## start SUPPLIED ENTRIES
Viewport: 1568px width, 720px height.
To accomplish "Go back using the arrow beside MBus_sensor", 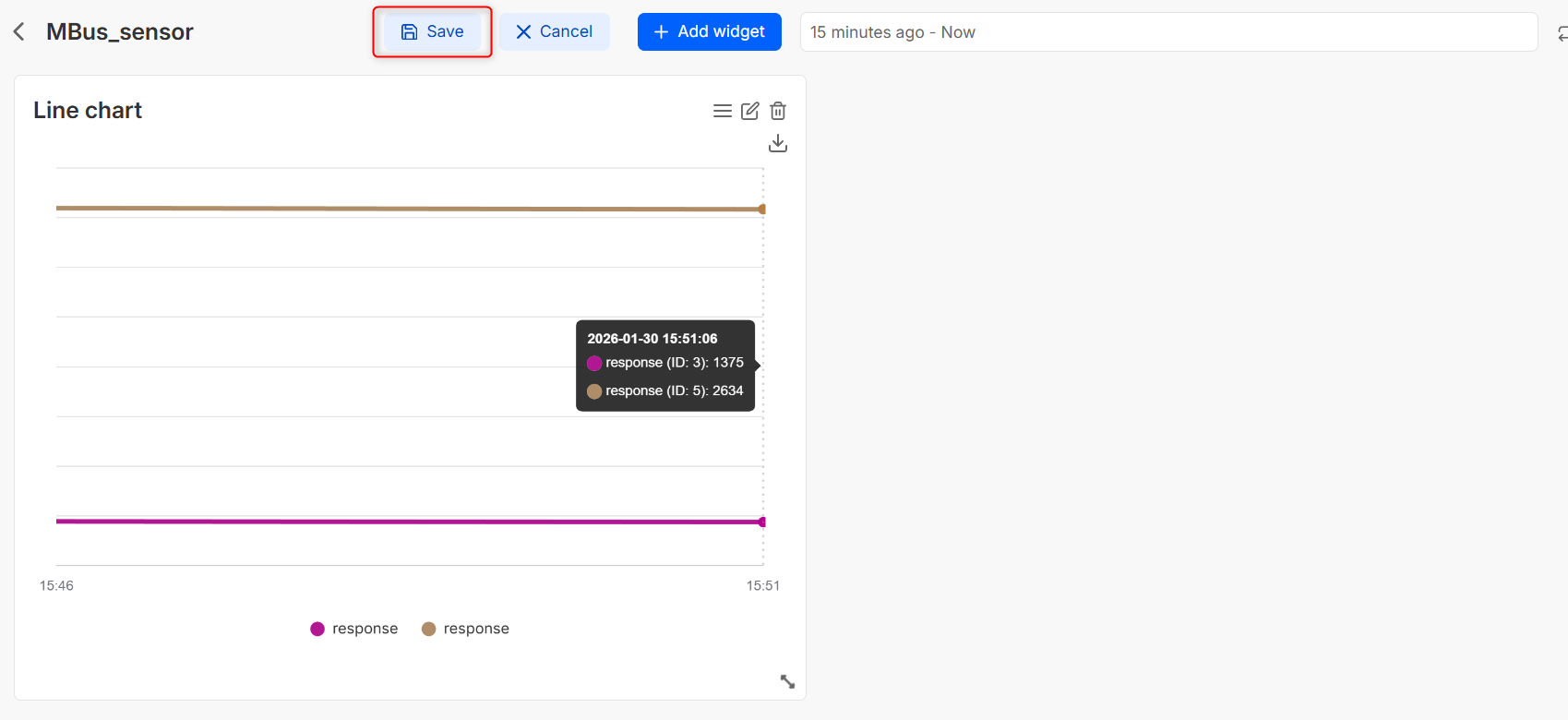I will [x=18, y=31].
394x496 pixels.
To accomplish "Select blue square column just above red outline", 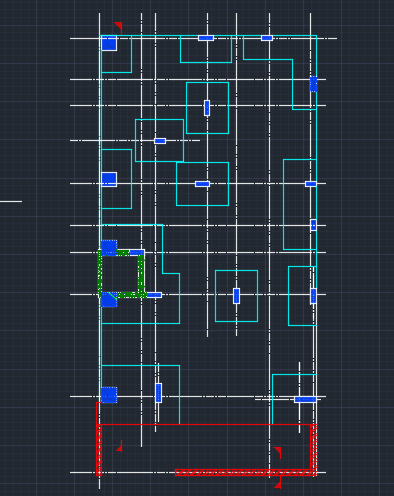I will coord(109,395).
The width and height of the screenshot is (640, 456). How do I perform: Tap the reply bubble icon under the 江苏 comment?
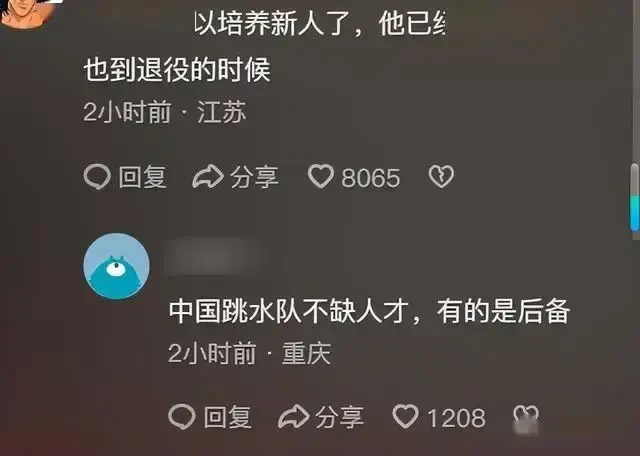coord(97,177)
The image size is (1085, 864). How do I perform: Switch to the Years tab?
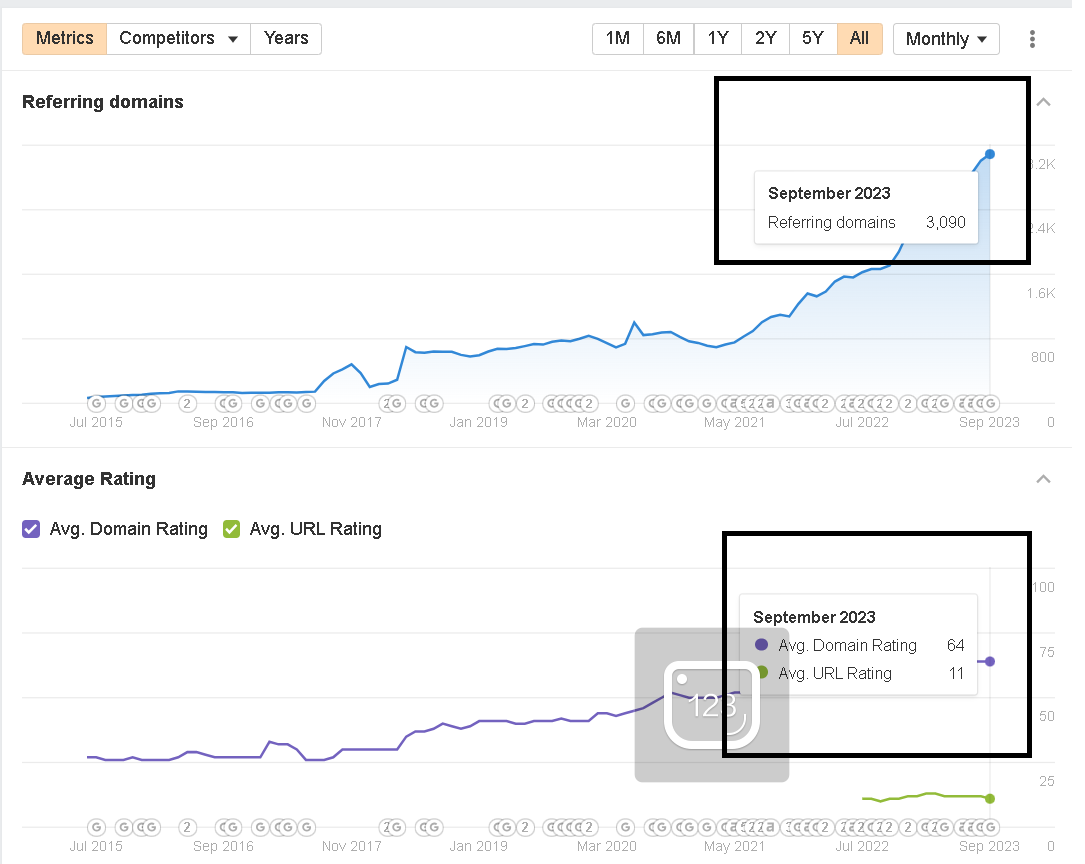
## end SUPPLIED ENTRIES
Count how many lines of the records contain the string "perform". Reply with the number only.

2